- [Short problem] Rewrite the passage of the text on video games and real life from "REAL LIFE IS" to "doing the mistakes.", changing "permanent" to "irreversible".
:: Text extract ::
REAL LIFE DOES NOT WORK THAT WAY! you can never pause, there is no such thing. time is a continuous river that can not be contained. 

life experience taught me something life-affirming about this though that i would not have expected as a young person and did not know about until i experienced it myself: when you need it the most if you can succeed in remaining unafraid, your brain changes the frame rate and slows down time for you to 1 fps! i experienced this multiple times during skating. i fell and could have easily injured myself seriously but i didn't. time slowed down when i needed it most and in that split second for some reason i found all the time in the world that i needed to come up with a good plan on how to swing my arms to make my upper body rotate in a way where i can absorb the energy that was about to slam into the floor and roll away unharmed like i was sonic the hedgehog.


> reloading

in many video games i can save and load whenever i want or at least at several points throughout the game. when i make a mistake or if one of my decisions on what to next was bad, i can go back in time to a point in which i did not make the mistake and choose differently.

REAL LIFE IS NOT LIKE THAT EITHER! unfortunately nothing like this exists in reality. mistakes are permanent. you can not go back and relieve your childhood without doing the mistakes.

maybe that's why video games are fun, because they don't matter and mistakes are meaningless in them.
:::
:: Available data ::
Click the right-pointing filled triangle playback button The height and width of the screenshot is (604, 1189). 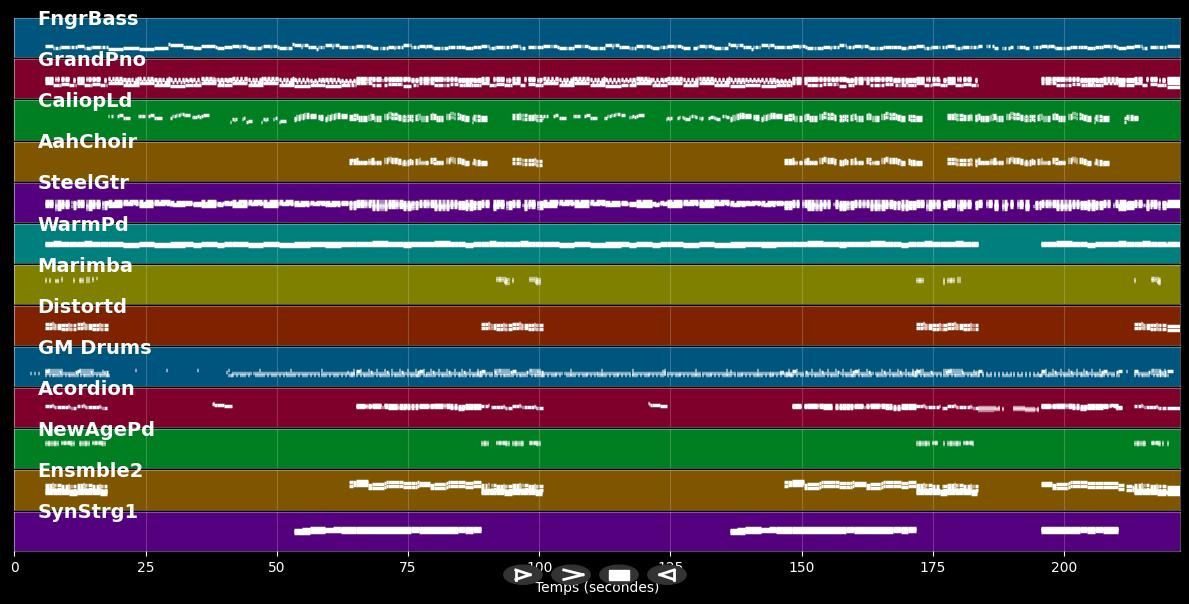522,575
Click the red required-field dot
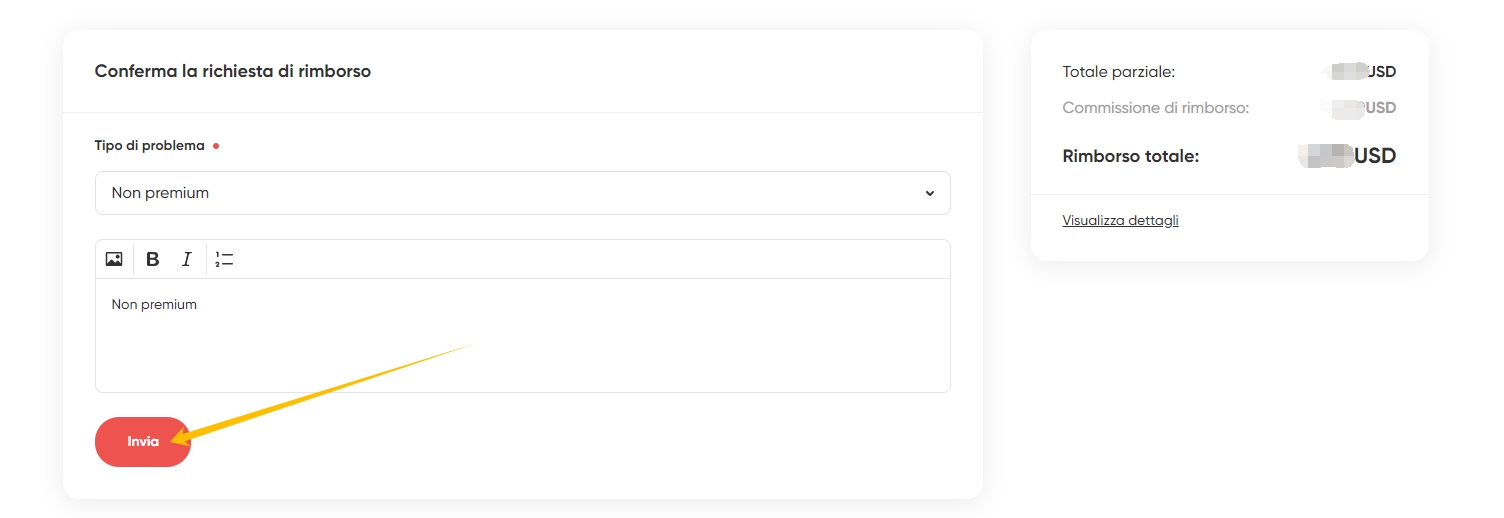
:::
- [Task output]
REAL LIFE IS NOT LIKE THAT EITHER! unfortunately nothing like this exists in reality. mistakes are irreversible. you can not go back and relieve your childhood without doing the mistakes.